*** Input data ***

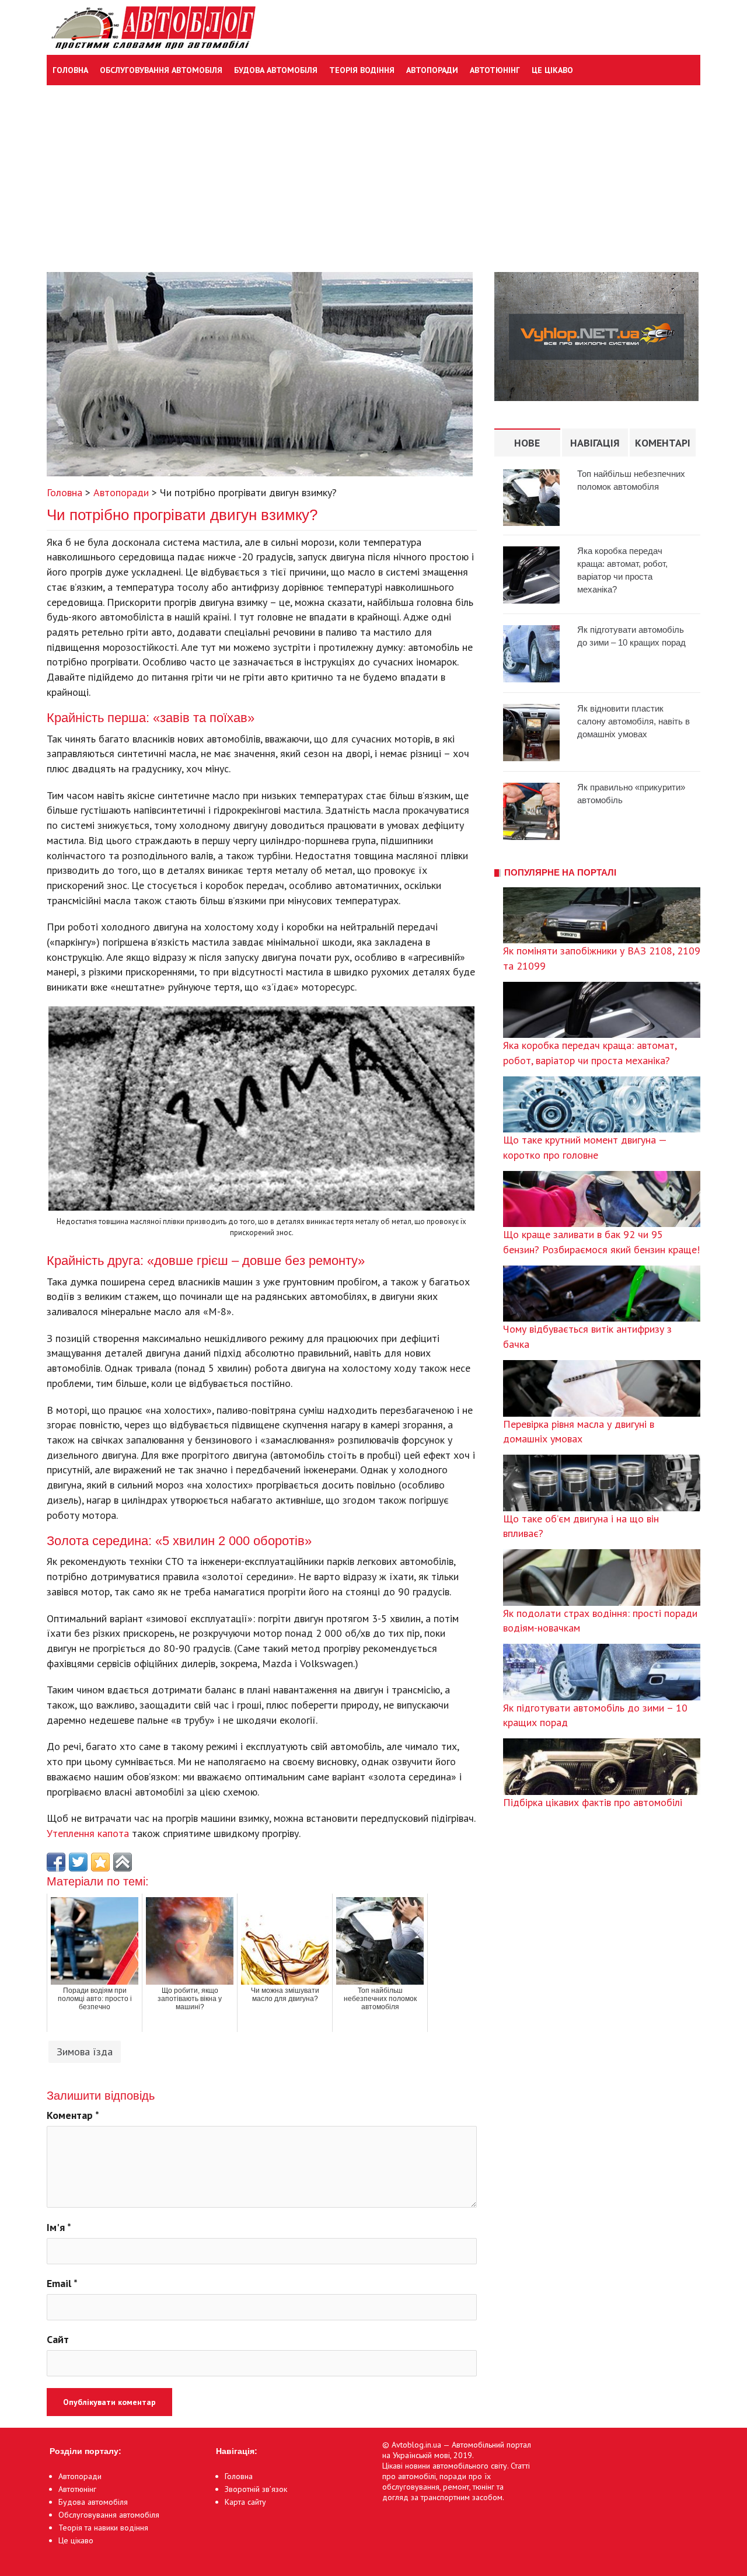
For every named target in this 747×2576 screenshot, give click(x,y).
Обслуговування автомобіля (161, 70)
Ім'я (59, 2227)
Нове (527, 442)
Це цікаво (552, 70)
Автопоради (432, 70)
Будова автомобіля (275, 70)
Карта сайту (245, 2502)
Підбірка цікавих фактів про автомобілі (592, 1802)
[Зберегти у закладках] (100, 1862)
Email (62, 2283)
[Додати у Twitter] (78, 1862)
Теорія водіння (362, 70)
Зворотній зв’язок (256, 2489)
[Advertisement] (373, 173)
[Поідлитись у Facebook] (56, 1862)
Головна (70, 70)
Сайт (58, 2339)
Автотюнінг (495, 70)
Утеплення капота (88, 1833)
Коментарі (662, 442)
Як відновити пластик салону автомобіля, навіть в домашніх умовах (633, 721)
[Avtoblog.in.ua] (151, 26)
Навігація (595, 442)
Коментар (73, 2115)
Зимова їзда (85, 2051)
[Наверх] (122, 1862)
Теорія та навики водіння (103, 2527)
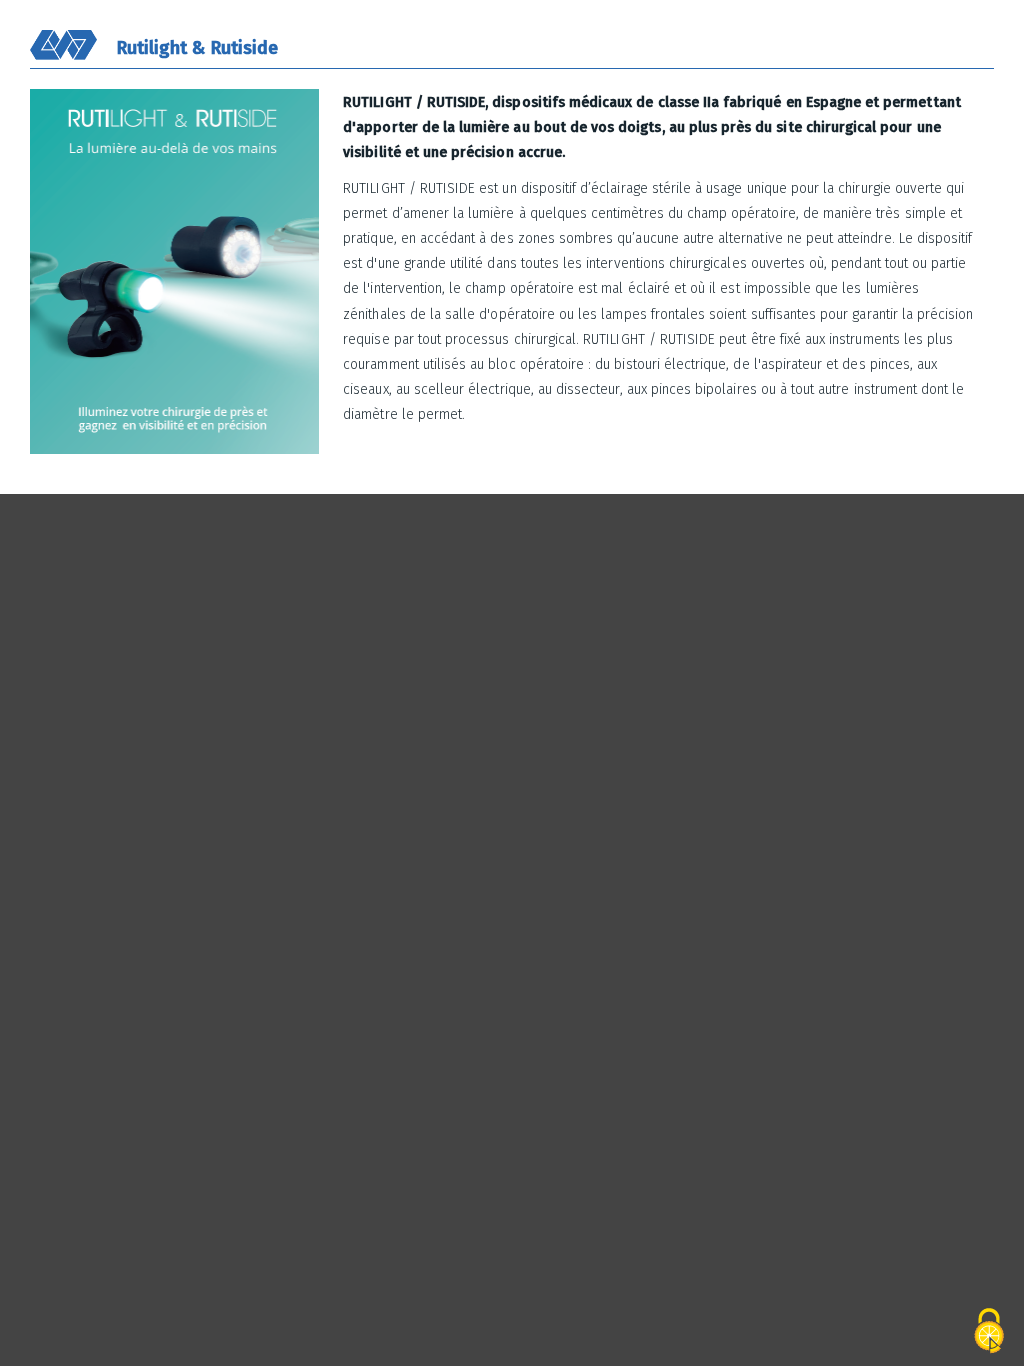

*** End of Input data ***

▶ _Assigned task_: Whenever a line holds a picture, print that line without the picture. All other data must be output exactly.

▶ _Result of this task_:
For every named target in this 747×2576 screenshot, give click(x,y).
Обслуговування автомобіля (161, 70)
Ім'я (59, 2227)
Нове (527, 442)
Це цікаво (552, 70)
Автопоради (432, 70)
Будова автомобіля (275, 70)
Карта сайту (245, 2502)
Підбірка цікавих фактів про автомобілі (592, 1802)
[Зберегти у закладках] (100, 1862)
Email (62, 2283)
[Додати у Twitter] (78, 1862)
Теорія водіння (362, 70)
Зворотній зв’язок (256, 2489)
[Advertisement] (373, 173)
[Поідлитись у Facebook] (56, 1862)
Головна (70, 70)
Сайт (58, 2339)
Автотюнінг (495, 70)
Утеплення капота (88, 1833)
Коментарі (662, 442)
Як відновити пластик салону автомобіля, навіть в домашніх умовах (633, 721)
[Avtoblog.in.ua] (151, 26)
Навігація (595, 442)
Коментар (73, 2115)
Зимова їзда (85, 2051)
[Наверх] (122, 1862)
Теорія та навики водіння (103, 2527)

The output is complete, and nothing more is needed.